One of my posts with this opening comment attracted more than average attention, perhaps because it rings true with many. It was prompted by the following ironic scenario.
I was referred to talk to a couple of entrepreneurial young guys, eager to start a business together. They were full of enthusiasm, which is always great to see. They had identified the ideal unit for their business and wanted my advice and guidance on negotiating the terms of the lease with the agent acting for the landlord.
They had already identified the building, however, as their story unfolded and as they relayed their business model to me, there was a flaw in the plan they were telling me. It was so clear that I could not allow the conversation to go forward without explaining the basis and context of my concern to them.

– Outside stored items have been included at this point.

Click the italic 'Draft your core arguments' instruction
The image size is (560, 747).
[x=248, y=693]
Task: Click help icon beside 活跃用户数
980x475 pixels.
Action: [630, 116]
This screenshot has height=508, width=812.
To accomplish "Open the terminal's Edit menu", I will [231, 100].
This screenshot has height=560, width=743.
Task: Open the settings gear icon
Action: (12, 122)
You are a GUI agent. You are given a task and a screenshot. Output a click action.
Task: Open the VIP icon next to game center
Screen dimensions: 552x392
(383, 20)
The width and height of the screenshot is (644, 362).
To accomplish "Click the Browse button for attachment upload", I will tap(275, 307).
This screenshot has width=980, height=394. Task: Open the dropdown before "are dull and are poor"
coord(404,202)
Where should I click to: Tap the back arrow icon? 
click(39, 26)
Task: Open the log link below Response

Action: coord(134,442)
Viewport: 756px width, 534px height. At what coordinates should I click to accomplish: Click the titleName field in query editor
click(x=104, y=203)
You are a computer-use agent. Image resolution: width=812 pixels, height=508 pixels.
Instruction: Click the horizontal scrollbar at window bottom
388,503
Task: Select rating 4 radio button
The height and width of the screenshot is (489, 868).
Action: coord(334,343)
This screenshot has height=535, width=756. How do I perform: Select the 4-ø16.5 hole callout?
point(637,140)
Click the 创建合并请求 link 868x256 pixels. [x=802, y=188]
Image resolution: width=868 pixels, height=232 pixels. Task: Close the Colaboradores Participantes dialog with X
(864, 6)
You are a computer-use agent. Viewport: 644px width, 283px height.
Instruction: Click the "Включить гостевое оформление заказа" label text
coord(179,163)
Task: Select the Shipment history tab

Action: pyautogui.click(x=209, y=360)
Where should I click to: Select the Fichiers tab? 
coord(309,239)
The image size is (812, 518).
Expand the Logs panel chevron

Thankfully, after their initial surprise, they could see exactly what I was saying and why. They understood my concern. Without the issue resolved, it was doubtful they would succeed in their plan. My view was that it wouldn’t be worth the time and cost to overcome.
I suggested how they could ‘bottom out’ the matter and make a judgement about whether the object of my concern was truly fatal to their strategy.
The point of the story is this: whilst it had already been recognised by others that there may be an issue, they had been told by more than one person, “No, that won’t be a problem at all!”, which, in their enthusiasm, they had willingly accepted. Where had all that advice been given? Well, in the pub of course and clearly by people who lacked a professional understanding of the issues and the experience to advise!
The irony that struck me as I was explaining the reality and magnitude of the challenge, that we too were sitting in a pub. Hence the conclusion of the tale is, you CAN trust advice from the bloke at the pub if that bloke happens to have over 35 years’ experience doing exactly what you’ve asked about!